● **EXERCISE MATERIAL**:
####

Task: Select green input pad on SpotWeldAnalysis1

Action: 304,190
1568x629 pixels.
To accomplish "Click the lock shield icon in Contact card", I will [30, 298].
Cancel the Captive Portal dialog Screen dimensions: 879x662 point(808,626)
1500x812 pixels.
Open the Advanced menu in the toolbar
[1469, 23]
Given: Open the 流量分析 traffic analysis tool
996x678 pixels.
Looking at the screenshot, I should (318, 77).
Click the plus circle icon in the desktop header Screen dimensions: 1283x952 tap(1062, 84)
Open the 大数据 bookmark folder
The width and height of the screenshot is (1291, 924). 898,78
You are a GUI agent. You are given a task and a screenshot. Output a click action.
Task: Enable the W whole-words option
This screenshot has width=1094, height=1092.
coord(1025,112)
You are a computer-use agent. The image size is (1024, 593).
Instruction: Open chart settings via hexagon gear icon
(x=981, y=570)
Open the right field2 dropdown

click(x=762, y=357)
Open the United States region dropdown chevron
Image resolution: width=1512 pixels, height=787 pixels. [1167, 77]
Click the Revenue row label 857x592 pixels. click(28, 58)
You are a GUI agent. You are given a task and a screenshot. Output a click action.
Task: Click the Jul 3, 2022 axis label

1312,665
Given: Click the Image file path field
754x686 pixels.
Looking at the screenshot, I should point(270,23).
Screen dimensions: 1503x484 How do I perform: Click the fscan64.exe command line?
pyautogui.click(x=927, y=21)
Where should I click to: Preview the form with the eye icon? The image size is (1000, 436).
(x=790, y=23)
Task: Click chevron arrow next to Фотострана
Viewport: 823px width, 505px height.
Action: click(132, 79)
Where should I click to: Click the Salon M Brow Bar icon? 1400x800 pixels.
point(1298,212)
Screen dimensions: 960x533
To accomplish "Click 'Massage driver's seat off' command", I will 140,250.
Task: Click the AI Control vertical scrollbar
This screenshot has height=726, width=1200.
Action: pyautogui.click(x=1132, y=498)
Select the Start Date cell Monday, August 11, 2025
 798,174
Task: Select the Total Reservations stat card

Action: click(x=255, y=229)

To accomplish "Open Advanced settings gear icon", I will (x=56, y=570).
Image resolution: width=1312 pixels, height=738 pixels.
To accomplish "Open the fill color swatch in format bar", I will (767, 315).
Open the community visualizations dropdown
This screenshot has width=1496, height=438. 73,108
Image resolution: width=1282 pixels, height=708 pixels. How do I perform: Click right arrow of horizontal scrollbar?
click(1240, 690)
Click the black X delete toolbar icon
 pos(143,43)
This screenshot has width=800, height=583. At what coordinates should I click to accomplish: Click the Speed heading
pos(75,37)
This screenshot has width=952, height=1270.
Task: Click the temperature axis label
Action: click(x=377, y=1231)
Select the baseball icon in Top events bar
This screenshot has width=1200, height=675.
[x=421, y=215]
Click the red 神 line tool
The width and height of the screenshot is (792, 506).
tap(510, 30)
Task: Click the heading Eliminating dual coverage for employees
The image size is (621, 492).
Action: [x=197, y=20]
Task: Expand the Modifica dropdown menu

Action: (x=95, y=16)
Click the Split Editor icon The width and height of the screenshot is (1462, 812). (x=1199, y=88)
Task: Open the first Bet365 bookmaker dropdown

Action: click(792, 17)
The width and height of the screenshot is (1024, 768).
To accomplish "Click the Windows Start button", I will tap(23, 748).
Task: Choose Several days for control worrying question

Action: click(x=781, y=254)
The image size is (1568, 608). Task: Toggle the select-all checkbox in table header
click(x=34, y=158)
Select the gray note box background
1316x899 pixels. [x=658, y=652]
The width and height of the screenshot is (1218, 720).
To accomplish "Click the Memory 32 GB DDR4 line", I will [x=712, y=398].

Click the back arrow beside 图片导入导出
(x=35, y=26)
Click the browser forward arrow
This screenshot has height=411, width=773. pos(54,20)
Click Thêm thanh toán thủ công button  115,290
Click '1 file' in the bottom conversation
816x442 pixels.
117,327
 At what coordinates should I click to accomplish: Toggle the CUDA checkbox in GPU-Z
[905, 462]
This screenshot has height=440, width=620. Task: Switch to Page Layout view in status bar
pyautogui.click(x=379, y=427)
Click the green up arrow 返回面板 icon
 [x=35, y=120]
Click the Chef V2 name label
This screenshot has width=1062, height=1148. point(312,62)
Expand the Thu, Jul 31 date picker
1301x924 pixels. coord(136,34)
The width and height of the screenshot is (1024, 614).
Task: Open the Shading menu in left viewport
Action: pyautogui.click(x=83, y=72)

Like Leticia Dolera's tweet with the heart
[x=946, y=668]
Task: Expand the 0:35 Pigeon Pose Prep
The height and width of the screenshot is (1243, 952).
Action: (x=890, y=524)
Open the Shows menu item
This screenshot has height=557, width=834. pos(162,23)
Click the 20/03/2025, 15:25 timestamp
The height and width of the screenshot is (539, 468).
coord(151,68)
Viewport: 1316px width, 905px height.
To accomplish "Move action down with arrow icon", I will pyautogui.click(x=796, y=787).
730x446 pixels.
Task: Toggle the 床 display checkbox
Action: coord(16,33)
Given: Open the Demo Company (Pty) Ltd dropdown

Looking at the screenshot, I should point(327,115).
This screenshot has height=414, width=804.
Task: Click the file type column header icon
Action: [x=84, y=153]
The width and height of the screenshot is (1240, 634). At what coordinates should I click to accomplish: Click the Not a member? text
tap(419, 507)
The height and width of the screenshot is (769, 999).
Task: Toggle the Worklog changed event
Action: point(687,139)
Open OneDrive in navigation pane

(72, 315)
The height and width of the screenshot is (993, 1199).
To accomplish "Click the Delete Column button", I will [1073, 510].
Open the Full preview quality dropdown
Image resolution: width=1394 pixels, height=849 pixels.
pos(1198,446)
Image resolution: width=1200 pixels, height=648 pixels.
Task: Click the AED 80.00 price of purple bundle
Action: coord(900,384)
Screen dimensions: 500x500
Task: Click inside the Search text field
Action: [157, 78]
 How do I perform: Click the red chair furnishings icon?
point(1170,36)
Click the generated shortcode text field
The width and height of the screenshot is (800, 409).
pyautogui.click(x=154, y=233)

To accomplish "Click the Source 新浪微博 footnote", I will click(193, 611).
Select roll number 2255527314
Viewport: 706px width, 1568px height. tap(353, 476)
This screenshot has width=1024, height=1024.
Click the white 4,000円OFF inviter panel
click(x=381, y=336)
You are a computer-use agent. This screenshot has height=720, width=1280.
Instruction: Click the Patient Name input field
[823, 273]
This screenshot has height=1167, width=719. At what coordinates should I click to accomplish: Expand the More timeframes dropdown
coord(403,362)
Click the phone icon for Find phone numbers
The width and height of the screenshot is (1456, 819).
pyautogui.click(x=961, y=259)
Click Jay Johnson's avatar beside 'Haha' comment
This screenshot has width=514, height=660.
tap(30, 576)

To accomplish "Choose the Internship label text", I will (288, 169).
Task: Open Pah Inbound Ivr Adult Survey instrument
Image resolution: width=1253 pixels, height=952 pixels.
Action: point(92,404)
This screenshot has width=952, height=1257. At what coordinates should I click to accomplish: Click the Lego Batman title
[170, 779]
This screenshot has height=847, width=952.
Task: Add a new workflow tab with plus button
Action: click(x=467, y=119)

####

● **WORK TASK**:
Using only the listing above, restate exactly the lines from the line containing "Where should I click to: Preview" through the line containing "Click the Split", both included.

● **SOLUTION TO THIS EXERCISE**:
Where should I click to: Preview the form with the eye icon? The image size is (1000, 436).
(x=790, y=23)
Task: Click chevron arrow next to Фотострана
Viewport: 823px width, 505px height.
Action: click(132, 79)
Where should I click to: Click the Salon M Brow Bar icon? 1400x800 pixels.
point(1298,212)
Screen dimensions: 960x533
To accomplish "Click 'Massage driver's seat off' command", I will 140,250.
Task: Click the AI Control vertical scrollbar
This screenshot has height=726, width=1200.
Action: pyautogui.click(x=1132, y=498)
Select the Start Date cell Monday, August 11, 2025
 798,174
Task: Select the Total Reservations stat card

Action: click(x=255, y=229)

To accomplish "Open Advanced settings gear icon", I will (x=56, y=570).
Image resolution: width=1312 pixels, height=738 pixels.
To accomplish "Open the fill color swatch in format bar", I will (767, 315).
Open the community visualizations dropdown
This screenshot has width=1496, height=438. 73,108
Image resolution: width=1282 pixels, height=708 pixels. How do I perform: Click right arrow of horizontal scrollbar?
click(1240, 690)
Click the black X delete toolbar icon
 pos(143,43)
This screenshot has width=800, height=583. At what coordinates should I click to accomplish: Click the Speed heading
pos(75,37)
This screenshot has width=952, height=1270.
Task: Click the temperature axis label
Action: click(x=377, y=1231)
Select the baseball icon in Top events bar
This screenshot has width=1200, height=675.
[x=421, y=215]
Click the red 神 line tool
The width and height of the screenshot is (792, 506).
tap(510, 30)
Task: Click the heading Eliminating dual coverage for employees
The image size is (621, 492).
Action: [x=197, y=20]
Task: Expand the Modifica dropdown menu

Action: (x=95, y=16)
Click the Split Editor icon The width and height of the screenshot is (1462, 812). (x=1199, y=88)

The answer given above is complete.